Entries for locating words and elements
- - -
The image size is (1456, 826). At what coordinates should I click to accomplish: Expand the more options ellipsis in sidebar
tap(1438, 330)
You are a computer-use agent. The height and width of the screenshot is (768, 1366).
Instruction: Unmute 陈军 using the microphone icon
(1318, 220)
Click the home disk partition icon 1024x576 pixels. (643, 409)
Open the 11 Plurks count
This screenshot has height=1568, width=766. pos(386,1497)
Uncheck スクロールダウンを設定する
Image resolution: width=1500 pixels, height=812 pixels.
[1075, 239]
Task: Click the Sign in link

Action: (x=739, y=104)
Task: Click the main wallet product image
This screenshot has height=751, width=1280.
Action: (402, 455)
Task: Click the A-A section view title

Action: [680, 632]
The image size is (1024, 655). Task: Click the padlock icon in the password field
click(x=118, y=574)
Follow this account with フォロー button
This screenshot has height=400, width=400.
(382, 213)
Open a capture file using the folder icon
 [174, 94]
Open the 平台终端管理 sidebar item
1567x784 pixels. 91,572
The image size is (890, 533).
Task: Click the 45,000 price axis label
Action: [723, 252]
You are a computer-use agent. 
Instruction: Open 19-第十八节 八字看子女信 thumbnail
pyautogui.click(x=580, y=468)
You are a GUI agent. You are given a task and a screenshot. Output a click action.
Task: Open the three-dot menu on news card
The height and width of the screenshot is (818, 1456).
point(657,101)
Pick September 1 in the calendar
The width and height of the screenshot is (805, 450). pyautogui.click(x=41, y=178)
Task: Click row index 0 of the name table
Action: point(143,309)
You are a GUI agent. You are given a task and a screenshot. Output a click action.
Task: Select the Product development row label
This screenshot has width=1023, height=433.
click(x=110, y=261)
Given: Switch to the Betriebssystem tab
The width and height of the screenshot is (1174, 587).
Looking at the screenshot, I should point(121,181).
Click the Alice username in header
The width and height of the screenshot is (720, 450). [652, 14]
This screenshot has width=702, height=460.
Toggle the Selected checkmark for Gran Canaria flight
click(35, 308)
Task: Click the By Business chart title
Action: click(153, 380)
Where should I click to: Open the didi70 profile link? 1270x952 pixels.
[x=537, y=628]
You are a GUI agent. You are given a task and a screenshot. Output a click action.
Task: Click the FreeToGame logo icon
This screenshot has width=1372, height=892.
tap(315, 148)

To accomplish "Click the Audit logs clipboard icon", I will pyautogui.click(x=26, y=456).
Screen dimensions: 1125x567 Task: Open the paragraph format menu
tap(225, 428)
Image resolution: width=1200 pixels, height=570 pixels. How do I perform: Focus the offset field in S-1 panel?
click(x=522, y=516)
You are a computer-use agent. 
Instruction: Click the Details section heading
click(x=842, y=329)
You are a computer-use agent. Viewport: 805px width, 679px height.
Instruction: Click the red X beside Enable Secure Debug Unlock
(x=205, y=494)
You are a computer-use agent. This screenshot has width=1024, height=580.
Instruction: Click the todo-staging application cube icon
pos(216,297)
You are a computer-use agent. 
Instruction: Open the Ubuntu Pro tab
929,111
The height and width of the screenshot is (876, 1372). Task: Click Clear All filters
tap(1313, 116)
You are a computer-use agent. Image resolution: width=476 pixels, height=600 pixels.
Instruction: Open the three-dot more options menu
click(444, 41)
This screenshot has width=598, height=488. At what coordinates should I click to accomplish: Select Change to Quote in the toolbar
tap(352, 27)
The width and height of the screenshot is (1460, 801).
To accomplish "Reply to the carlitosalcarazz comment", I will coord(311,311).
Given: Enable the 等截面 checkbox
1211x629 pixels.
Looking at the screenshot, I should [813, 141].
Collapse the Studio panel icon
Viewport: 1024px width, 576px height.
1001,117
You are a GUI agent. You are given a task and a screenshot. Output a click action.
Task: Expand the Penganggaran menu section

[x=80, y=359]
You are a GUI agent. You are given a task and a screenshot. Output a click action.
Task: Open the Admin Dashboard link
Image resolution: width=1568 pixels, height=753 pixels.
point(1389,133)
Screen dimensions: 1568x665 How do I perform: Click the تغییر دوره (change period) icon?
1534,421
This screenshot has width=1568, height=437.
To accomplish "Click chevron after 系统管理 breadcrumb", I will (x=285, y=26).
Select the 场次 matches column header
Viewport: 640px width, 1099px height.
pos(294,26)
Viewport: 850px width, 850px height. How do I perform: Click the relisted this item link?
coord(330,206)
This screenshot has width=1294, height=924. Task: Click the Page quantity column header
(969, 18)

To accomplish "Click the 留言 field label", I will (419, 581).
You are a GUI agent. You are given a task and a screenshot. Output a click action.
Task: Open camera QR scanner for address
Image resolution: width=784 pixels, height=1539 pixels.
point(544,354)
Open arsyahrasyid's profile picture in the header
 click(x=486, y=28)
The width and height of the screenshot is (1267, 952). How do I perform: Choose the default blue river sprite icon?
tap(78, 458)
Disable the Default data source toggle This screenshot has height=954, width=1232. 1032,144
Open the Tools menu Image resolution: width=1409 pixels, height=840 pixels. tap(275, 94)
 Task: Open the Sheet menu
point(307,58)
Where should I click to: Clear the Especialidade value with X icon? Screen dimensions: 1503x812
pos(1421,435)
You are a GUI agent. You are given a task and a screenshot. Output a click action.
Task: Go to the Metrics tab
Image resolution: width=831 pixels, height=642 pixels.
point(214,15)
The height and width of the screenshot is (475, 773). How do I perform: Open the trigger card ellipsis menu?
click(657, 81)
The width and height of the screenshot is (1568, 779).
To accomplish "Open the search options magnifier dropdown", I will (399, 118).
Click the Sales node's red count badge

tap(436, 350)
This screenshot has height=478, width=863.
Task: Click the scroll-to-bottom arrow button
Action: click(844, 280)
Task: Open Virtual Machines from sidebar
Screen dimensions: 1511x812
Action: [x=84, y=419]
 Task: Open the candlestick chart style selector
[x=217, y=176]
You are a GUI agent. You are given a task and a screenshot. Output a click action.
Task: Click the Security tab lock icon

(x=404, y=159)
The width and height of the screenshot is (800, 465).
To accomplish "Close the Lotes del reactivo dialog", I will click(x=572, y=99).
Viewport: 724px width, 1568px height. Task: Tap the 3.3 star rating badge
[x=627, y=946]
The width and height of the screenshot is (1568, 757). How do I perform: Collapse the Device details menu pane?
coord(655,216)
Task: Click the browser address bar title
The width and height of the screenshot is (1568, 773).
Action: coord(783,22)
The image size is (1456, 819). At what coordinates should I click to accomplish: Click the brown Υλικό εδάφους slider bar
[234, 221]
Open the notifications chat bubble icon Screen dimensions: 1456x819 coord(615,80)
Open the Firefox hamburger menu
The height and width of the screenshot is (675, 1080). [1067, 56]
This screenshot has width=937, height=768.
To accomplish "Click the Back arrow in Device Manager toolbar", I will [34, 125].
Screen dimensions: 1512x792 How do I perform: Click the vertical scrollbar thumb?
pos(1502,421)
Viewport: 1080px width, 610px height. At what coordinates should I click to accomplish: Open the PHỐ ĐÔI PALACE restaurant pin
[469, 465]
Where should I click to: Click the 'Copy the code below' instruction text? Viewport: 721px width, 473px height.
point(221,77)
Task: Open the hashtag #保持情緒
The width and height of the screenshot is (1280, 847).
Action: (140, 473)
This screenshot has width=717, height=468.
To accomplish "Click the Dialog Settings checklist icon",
- - -
Instructions to follow
Can you reproduce the listing above in full, line for line, with nothing changed?

Expected answer
The image size is (1456, 826). At what coordinates should I click to accomplish: Expand the more options ellipsis in sidebar
tap(1438, 330)
You are a computer-use agent. The height and width of the screenshot is (768, 1366).
Instruction: Unmute 陈军 using the microphone icon
(1318, 220)
Click the home disk partition icon 1024x576 pixels. (643, 409)
Open the 11 Plurks count
This screenshot has height=1568, width=766. pos(386,1497)
Uncheck スクロールダウンを設定する
Image resolution: width=1500 pixels, height=812 pixels.
[1075, 239]
Task: Click the Sign in link

Action: (x=739, y=104)
Task: Click the main wallet product image
This screenshot has height=751, width=1280.
Action: (402, 455)
Task: Click the A-A section view title

Action: [680, 632]
The image size is (1024, 655). Task: Click the padlock icon in the password field
click(x=118, y=574)
Follow this account with フォロー button
This screenshot has height=400, width=400.
(382, 213)
Open a capture file using the folder icon
 [174, 94]
Open the 平台终端管理 sidebar item
1567x784 pixels. 91,572
The image size is (890, 533).
Task: Click the 45,000 price axis label
Action: [723, 252]
You are a computer-use agent. 
Instruction: Open 19-第十八节 八字看子女信 thumbnail
pyautogui.click(x=580, y=468)
You are a GUI agent. You are given a task and a screenshot. Output a click action.
Task: Open the three-dot menu on news card
The height and width of the screenshot is (818, 1456).
point(657,101)
Pick September 1 in the calendar
The width and height of the screenshot is (805, 450). pyautogui.click(x=41, y=178)
Task: Click row index 0 of the name table
Action: point(143,309)
You are a GUI agent. You are given a task and a screenshot. Output a click action.
Task: Select the Product development row label
This screenshot has width=1023, height=433.
click(x=110, y=261)
Given: Switch to the Betriebssystem tab
The width and height of the screenshot is (1174, 587).
Looking at the screenshot, I should point(121,181).
Click the Alice username in header
The width and height of the screenshot is (720, 450). [652, 14]
This screenshot has width=702, height=460.
Toggle the Selected checkmark for Gran Canaria flight
click(35, 308)
Task: Click the By Business chart title
Action: click(153, 380)
Where should I click to: Open the didi70 profile link? 1270x952 pixels.
[x=537, y=628]
You are a GUI agent. You are given a task and a screenshot. Output a click action.
Task: Click the FreeToGame logo icon
This screenshot has width=1372, height=892.
tap(315, 148)

To accomplish "Click the Audit logs clipboard icon", I will pyautogui.click(x=26, y=456).
Screen dimensions: 1125x567 Task: Open the paragraph format menu
tap(225, 428)
Image resolution: width=1200 pixels, height=570 pixels. How do I perform: Focus the offset field in S-1 panel?
click(x=522, y=516)
You are a computer-use agent. 
Instruction: Click the Details section heading
click(x=842, y=329)
You are a computer-use agent. Viewport: 805px width, 679px height.
Instruction: Click the red X beside Enable Secure Debug Unlock
(x=205, y=494)
You are a computer-use agent. This screenshot has width=1024, height=580.
Instruction: Click the todo-staging application cube icon
pos(216,297)
You are a computer-use agent. 
Instruction: Open the Ubuntu Pro tab
929,111
The height and width of the screenshot is (876, 1372). Task: Click Clear All filters
tap(1313, 116)
You are a computer-use agent. Image resolution: width=476 pixels, height=600 pixels.
Instruction: Open the three-dot more options menu
click(444, 41)
This screenshot has width=598, height=488. At what coordinates should I click to accomplish: Select Change to Quote in the toolbar
tap(352, 27)
The width and height of the screenshot is (1460, 801).
To accomplish "Reply to the carlitosalcarazz comment", I will coord(311,311).
Given: Enable the 等截面 checkbox
1211x629 pixels.
Looking at the screenshot, I should [813, 141].
Collapse the Studio panel icon
Viewport: 1024px width, 576px height.
1001,117
You are a GUI agent. You are given a task and a screenshot. Output a click action.
Task: Expand the Penganggaran menu section

[x=80, y=359]
You are a GUI agent. You are given a task and a screenshot. Output a click action.
Task: Open the Admin Dashboard link
Image resolution: width=1568 pixels, height=753 pixels.
point(1389,133)
Screen dimensions: 1568x665 How do I perform: Click the تغییر دوره (change period) icon?
1534,421
This screenshot has width=1568, height=437.
To accomplish "Click chevron after 系统管理 breadcrumb", I will (x=285, y=26).
Select the 场次 matches column header
Viewport: 640px width, 1099px height.
pos(294,26)
Viewport: 850px width, 850px height. How do I perform: Click the relisted this item link?
coord(330,206)
This screenshot has width=1294, height=924. Task: Click the Page quantity column header
(969, 18)

To accomplish "Click the 留言 field label", I will (419, 581).
You are a GUI agent. You are given a task and a screenshot. Output a click action.
Task: Open camera QR scanner for address
Image resolution: width=784 pixels, height=1539 pixels.
point(544,354)
Open arsyahrasyid's profile picture in the header
 click(x=486, y=28)
The width and height of the screenshot is (1267, 952). How do I perform: Choose the default blue river sprite icon?
tap(78, 458)
Disable the Default data source toggle This screenshot has height=954, width=1232. 1032,144
Open the Tools menu Image resolution: width=1409 pixels, height=840 pixels. tap(275, 94)
 Task: Open the Sheet menu
point(307,58)
Where should I click to: Clear the Especialidade value with X icon? Screen dimensions: 1503x812
pos(1421,435)
You are a GUI agent. You are given a task and a screenshot. Output a click action.
Task: Go to the Metrics tab
Image resolution: width=831 pixels, height=642 pixels.
point(214,15)
The height and width of the screenshot is (475, 773). How do I perform: Open the trigger card ellipsis menu?
click(657, 81)
The width and height of the screenshot is (1568, 779).
To accomplish "Open the search options magnifier dropdown", I will (399, 118).
Click the Sales node's red count badge

tap(436, 350)
This screenshot has height=478, width=863.
Task: Click the scroll-to-bottom arrow button
Action: click(844, 280)
Task: Open Virtual Machines from sidebar
Screen dimensions: 1511x812
Action: [x=84, y=419]
 Task: Open the candlestick chart style selector
[x=217, y=176]
You are a GUI agent. You are given a task and a screenshot. Output a click action.
Task: Click the Security tab lock icon

(x=404, y=159)
The width and height of the screenshot is (800, 465).
To accomplish "Close the Lotes del reactivo dialog", I will click(x=572, y=99).
Viewport: 724px width, 1568px height. Task: Tap the 3.3 star rating badge
[x=627, y=946]
The width and height of the screenshot is (1568, 757). How do I perform: Collapse the Device details menu pane?
coord(655,216)
Task: Click the browser address bar title
The width and height of the screenshot is (1568, 773).
Action: coord(783,22)
The image size is (1456, 819). At what coordinates should I click to accomplish: Click the brown Υλικό εδάφους slider bar
[234, 221]
Open the notifications chat bubble icon Screen dimensions: 1456x819 coord(615,80)
Open the Firefox hamburger menu
The height and width of the screenshot is (675, 1080). [1067, 56]
This screenshot has width=937, height=768.
To accomplish "Click the Back arrow in Device Manager toolbar", I will [34, 125].
Screen dimensions: 1512x792 How do I perform: Click the vertical scrollbar thumb?
pos(1502,421)
Viewport: 1080px width, 610px height. At what coordinates should I click to accomplish: Open the PHỐ ĐÔI PALACE restaurant pin
[469, 465]
Where should I click to: Click the 'Copy the code below' instruction text? Viewport: 721px width, 473px height.
point(221,77)
Task: Open the hashtag #保持情緒
The width and height of the screenshot is (1280, 847).
Action: (140, 473)
This screenshot has width=717, height=468.
To accomplish "Click the Dialog Settings checklist icon",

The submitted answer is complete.